The Rev. Mr. Conover


In this photograph a man identified as “Mr Conover” is shown riding a horse along Rectory Road.  He is the Rev. James Potter Conover, Form of 1876 and faculty member from 1882-1915. Behind him is the infirmary, and behind the infirmary the School can be seen.

Arthur Stanwood Pier, in his book, St. Paul’s School 1855-1934, described him this way:

The Rev. James P. Conover , a graduate of the school, was of medium height, compact yet lithe and wiry, an athlete of great strength, quickness, and versatility.  In his early years as a master he could outjump and outrun any boy in the school.

Dr. Milnor Coit


Identified in this photograph is Dr. James Milnor Coit, Form of 1860 and faculty member from 1877-1906. Dr. Coit was the younger brother of the First and Second Rectors, Henry Augustus Coit and Joseph Howland Coit.

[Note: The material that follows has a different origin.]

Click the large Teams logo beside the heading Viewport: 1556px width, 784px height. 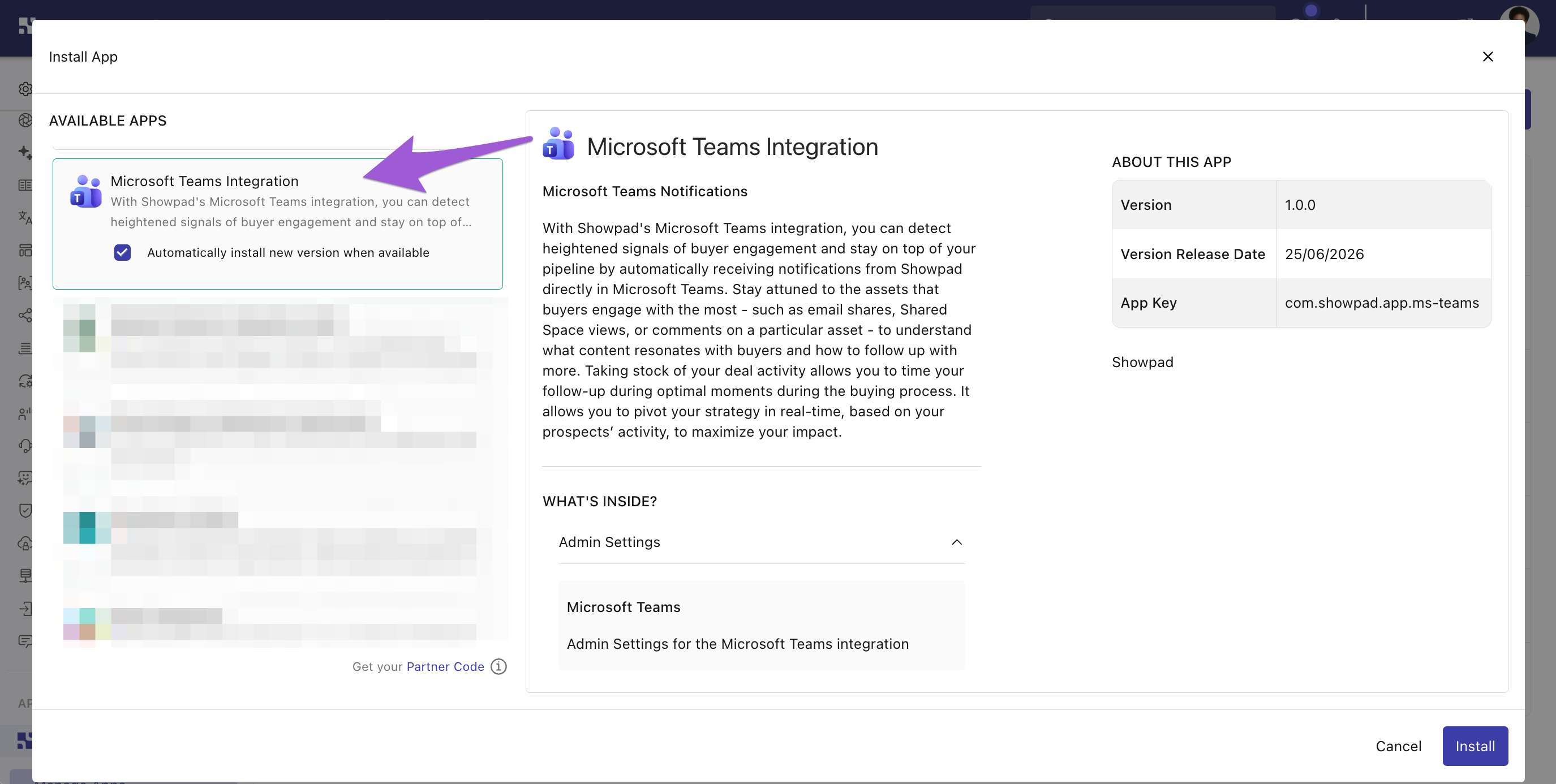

Arthur Stanwood Pier, in his book, St. Paul’s School 1855-1934, described Dr. Coit this way:

Dr. Milnor Coit was a portly gentleman, bald, round-faced, smooth-shaven except for short brown side-whiskers, bland of manner, with a good sense of humor and a hard blue eye. “Bother Mil,” as he was generally called, was as worldly in his outlook as his two older brothers were unworldly. He drove in smart equipages behind fast horses; in winter, speeding along snowy roads in his gaily painted sleigh, wrapped in furs, he presented the appearance of a Russian Grand Duke.